Bob describes his theories and methods of feeding his pack stock.
“The way I feed my mules and horses is very important in running a pack station,” he says. “I hay my animals once a day, in the evening. We put out plenty of hay in feed bunks so that all the animals get their fill. I like to see some hay left over in the corral in the morning. This tells me that even the weaker horses and mules within the social structure and pecking order also have had something to eat.”
“We only grain our animals in the morning before they go out on the trail,” he continued. “If we grain them at night, these animals will start running off the mountain at the end of the day to get to the grain. This could be the start and cause of ‘barn-sour’ behavior.”
Bob shares some of his thoughts about load weight.
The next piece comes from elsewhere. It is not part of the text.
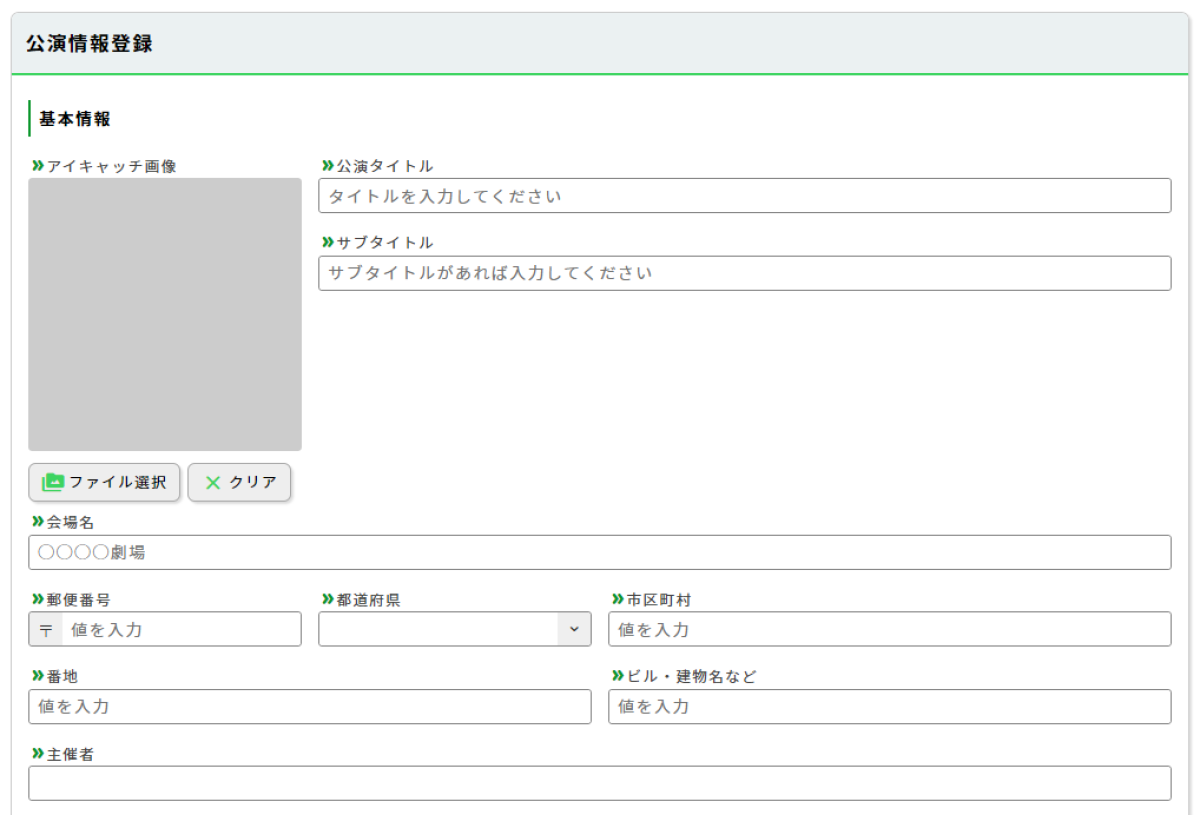The height and width of the screenshot is (815, 1200).
Task: Focus the 公演タイトル title input field
Action: (x=744, y=196)
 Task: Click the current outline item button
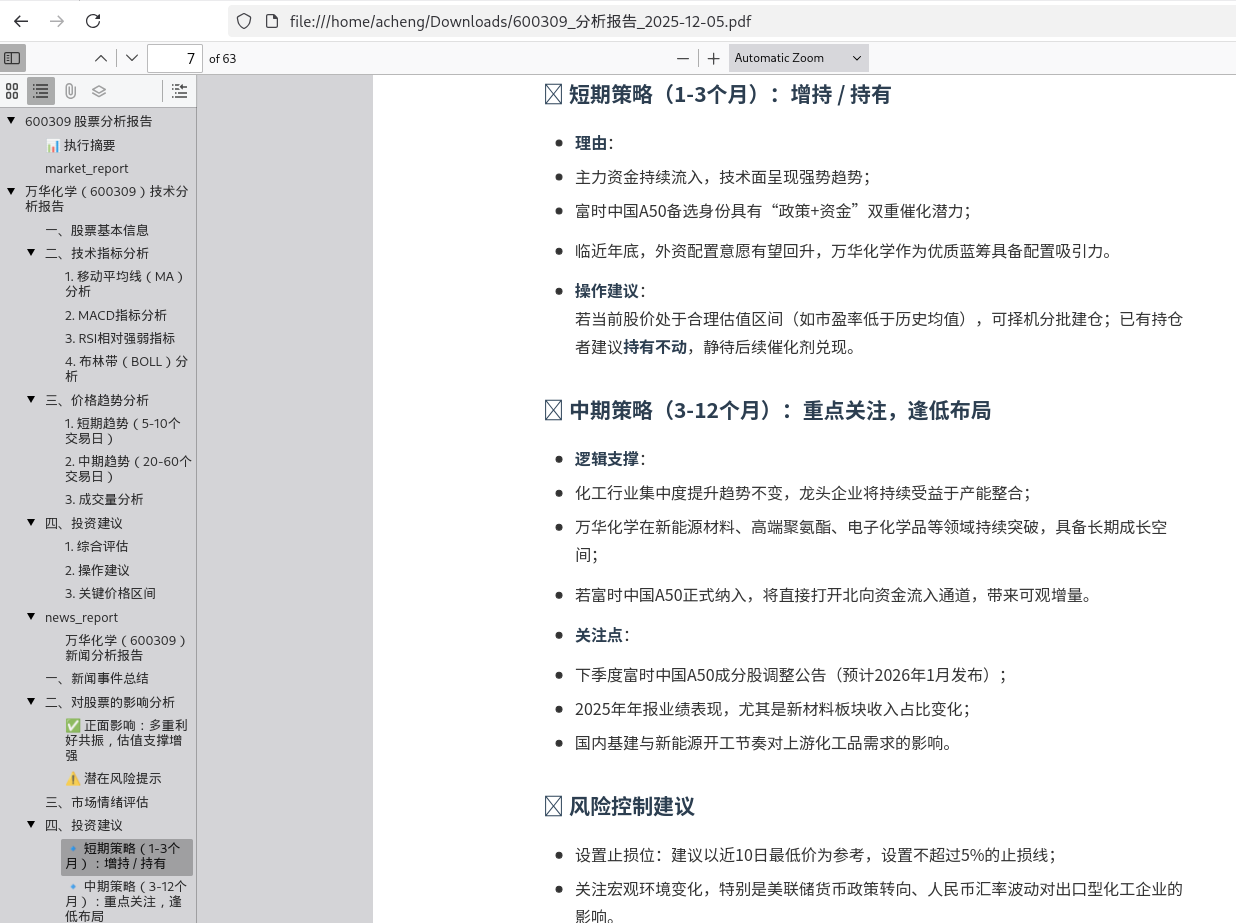tap(179, 91)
“The amount of weight I can put on a pack mule depends on the shape he’s in. When the summer season starts, we don’t overload our animals. As the mules and horses get legged up from working on the trail every day, we can increase the weight of the loads. If a mule is difficult to get along with, we can increase his load and he’ll soon go along with no problems. As general rule, each pack mule carries 125 pounds. We pack our mules and ride our horses.”
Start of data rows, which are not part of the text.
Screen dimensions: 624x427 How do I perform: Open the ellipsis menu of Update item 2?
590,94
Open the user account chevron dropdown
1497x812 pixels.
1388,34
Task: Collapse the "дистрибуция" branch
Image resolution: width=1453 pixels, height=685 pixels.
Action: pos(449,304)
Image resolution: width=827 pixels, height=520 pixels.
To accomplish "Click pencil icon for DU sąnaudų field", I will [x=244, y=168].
“I’ve used all types of pack gear through the years,” says Bob. “This Sierra country is sawbuck-packsaddle country. I use sawbuck packsaddles and ‘mantee’ (bundle) the loads, (which are) lashed down with a lash cinch. I also use packsaddles that have large leather pannier bags. These bags outlast the canvas-type bag and are larger. I have these special-made.”
Bishop Mule Days
Beginning in 1970, Bishop, California, has held a Mule Days gathering during Memorial Day weekend to present the world’s largest and best mule celebration. Bob played a big role in starting this event.
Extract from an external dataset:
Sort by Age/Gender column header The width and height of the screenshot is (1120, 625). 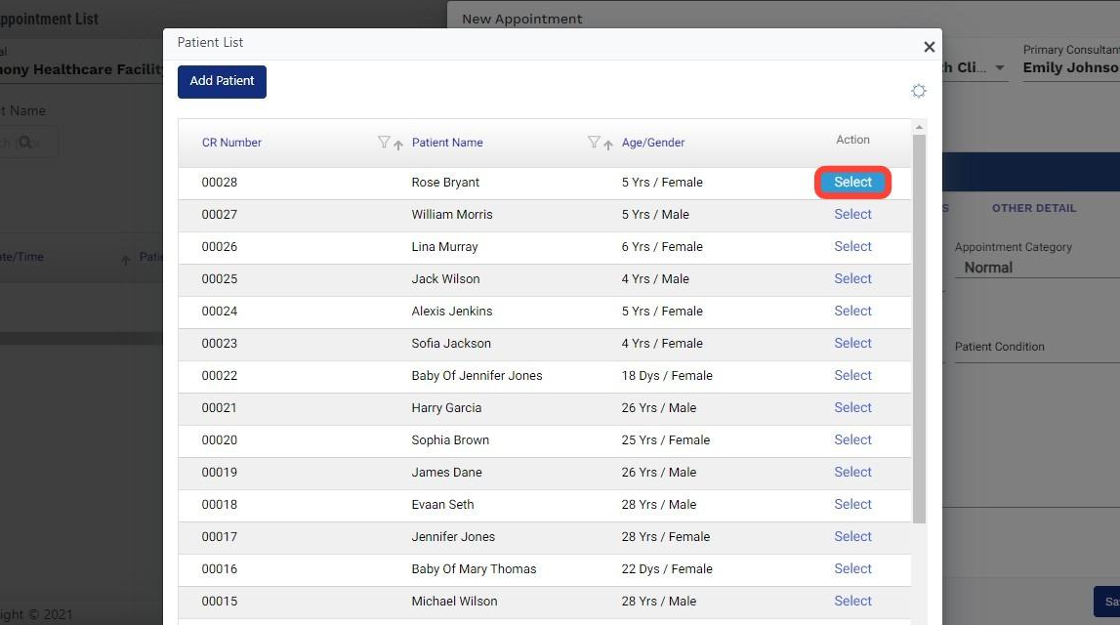coord(653,143)
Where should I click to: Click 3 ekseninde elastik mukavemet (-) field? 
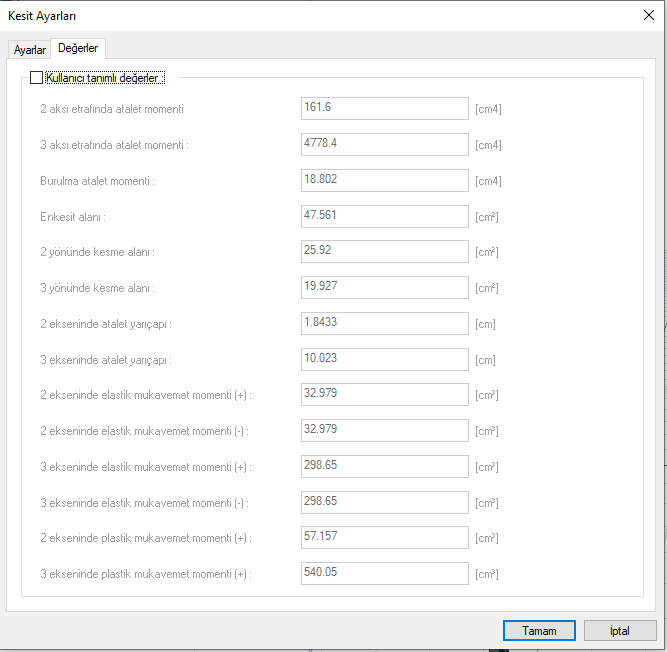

“During the summer of 1969, Leo Porterfield, a mule man, and I had a discussion at Red’s Meadow,” Bob says, “about mules and great memories of pack-station life. I said to Leo, ‘Wouldn’t it be great if more people could see what really goes on at a pack station?’ Leo agreed, saying there was beginning to be a lot of interest in mules around the country, with a number of outstanding mules having been raised.”
According to Bob, this meeting led to the formation of committee composed of eight mule men from the Bishop area.
The winter of 1969 – ’70 was a big snow year in the Sierras, with snow still on the high-country trails in August. The packing business was tough, and packers needed something positive to show their bankers. The mule committee decided to bring some of the pack-station hilarity, fine mules and the packing and shoeing skills of those who worked in the Sierras to town. At the time, no other event was scheduled in the Bishop area for Memorial Day weekend.
Bob and others solicited donations to help pay for trophies, ribbons, horseshoes and event posters from Bishop merchants. From this small start, Mule Days has since grown to become a premier annual event attended by people from all over the world.